NEW YORK (Reuters) - Hackers linked to the Russian government are impersonating U.S. State Department employees in an operation aimed at infecting computers of U.S. government agencies, think tanks and businesses, two cybersecurity firms told Reuters.
The operation, which began on Wednesday, suggests Russia is keen to resume an aggressive campaign of attacks on U.S. targets after a lull going into the Nov. 6 U.S. midterm election, in which Republicans lost control of the House of Representatives, according to CrowdStrike and FireEye Inc (FEYE.O).
U.S. intelligence agencies have charged that Russia was behind a string of hacks in the 2016 presidential campaign in a bid to boost support for Donald Trump. The U.S. government and private cyber security firms have said Russia was not behind hacking campaigns in this year’s congressional elections.
In the newly discovered operation, hackers linked to the Russian government sent emails purporting to come from State Department public affairs specialist Susan Stevenson, according to a sample phishing email reviewed by Reuters.
It encouraged recipients to download malicious documents that claimed to be from Heather Nauert, a State Department official who Trump has said he is considering naming ambassador to the United Nations.

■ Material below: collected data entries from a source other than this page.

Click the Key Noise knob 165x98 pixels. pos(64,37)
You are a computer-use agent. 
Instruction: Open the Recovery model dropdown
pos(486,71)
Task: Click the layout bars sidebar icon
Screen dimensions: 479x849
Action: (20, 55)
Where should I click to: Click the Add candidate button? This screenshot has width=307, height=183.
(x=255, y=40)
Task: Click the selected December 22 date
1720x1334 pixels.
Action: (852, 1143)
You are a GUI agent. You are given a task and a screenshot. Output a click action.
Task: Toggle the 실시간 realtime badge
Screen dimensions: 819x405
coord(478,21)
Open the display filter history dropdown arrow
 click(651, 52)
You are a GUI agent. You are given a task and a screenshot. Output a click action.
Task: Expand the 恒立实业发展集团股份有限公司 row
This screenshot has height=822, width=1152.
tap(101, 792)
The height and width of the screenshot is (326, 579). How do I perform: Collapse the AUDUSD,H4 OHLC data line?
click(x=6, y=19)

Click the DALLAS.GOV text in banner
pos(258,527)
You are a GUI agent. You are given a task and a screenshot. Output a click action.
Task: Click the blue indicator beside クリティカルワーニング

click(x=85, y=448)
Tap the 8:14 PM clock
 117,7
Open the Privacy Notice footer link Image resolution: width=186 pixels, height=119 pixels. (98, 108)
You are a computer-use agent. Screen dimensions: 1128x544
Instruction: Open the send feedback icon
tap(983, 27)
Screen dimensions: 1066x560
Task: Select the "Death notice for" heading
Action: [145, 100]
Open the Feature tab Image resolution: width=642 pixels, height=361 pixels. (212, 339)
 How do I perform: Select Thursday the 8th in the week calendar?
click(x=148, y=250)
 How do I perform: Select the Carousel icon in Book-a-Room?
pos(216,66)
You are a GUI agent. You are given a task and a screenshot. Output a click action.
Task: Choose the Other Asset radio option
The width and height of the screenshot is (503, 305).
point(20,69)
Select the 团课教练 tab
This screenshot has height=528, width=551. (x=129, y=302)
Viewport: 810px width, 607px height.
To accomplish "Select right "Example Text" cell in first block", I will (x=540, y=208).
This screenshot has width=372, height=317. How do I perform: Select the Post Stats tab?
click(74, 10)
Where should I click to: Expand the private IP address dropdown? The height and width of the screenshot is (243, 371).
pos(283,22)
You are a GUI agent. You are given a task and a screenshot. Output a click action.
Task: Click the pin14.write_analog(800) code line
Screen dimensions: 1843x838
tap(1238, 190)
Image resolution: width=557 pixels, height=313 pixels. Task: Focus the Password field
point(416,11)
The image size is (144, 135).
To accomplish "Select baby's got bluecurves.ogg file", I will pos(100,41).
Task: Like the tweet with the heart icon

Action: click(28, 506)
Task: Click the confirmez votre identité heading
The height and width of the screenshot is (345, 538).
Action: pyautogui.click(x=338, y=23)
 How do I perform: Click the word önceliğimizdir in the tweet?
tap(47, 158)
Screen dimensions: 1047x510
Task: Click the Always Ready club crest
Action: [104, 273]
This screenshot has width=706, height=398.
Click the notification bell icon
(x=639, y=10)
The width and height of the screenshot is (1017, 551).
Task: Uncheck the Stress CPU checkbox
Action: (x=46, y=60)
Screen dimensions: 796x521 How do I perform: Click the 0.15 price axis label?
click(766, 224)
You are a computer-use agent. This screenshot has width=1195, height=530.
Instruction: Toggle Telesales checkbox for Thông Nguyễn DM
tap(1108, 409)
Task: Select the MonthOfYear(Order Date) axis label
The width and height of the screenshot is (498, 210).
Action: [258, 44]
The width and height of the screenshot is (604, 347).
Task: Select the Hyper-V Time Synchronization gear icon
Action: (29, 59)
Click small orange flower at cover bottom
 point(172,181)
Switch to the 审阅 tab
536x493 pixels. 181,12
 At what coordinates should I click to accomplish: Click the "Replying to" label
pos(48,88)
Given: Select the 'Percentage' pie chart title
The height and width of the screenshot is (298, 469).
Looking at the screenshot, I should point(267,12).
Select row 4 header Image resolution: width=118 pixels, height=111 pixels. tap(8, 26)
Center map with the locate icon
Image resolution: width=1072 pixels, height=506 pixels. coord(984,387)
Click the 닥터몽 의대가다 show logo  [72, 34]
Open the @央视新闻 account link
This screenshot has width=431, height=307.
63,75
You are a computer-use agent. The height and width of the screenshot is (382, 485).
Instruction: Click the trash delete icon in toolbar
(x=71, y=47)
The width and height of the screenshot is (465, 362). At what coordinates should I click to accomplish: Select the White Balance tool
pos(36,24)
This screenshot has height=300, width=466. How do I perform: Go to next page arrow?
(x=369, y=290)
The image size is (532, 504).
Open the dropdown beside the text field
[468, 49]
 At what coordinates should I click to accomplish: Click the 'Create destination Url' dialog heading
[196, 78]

That file would install malicious software that would grant hackers wide access to their systems, according to FireEye.
More than 20 FireEye customers were targeted, including military agencies, law enforcement, defense contractors, media companies and pharmaceutical companies, according to the cybersecurity firm.
CrowdStrike and FireEye did not say how many organizations had been compromised in the campaign or identify specific targets.
The hackers are part of a group known as APT29, according to FireEye. Dutch intelligence has said that APT29 works for the SVR Russian Foreign Intelligence Service.
Moscow-based cybersecurity firm Kaspersky Lab confirmed that the campaign was the work of APT29, and said the group had not been active since last year.
Representatives at the Russian embassy in Washington could not be reached for comment. Moscow has repeatedly denied allegations that it was behind APT29 or other hacking campaigns targeting the United States.
A State Department spokesman said he had no immediate comment.
The attackers first compromised a hospital and a consulting company, then used their infrastructure to send phishing emails that appeared to be secure communication from the State Department, FireEye researcher Nick Carr told Reuters.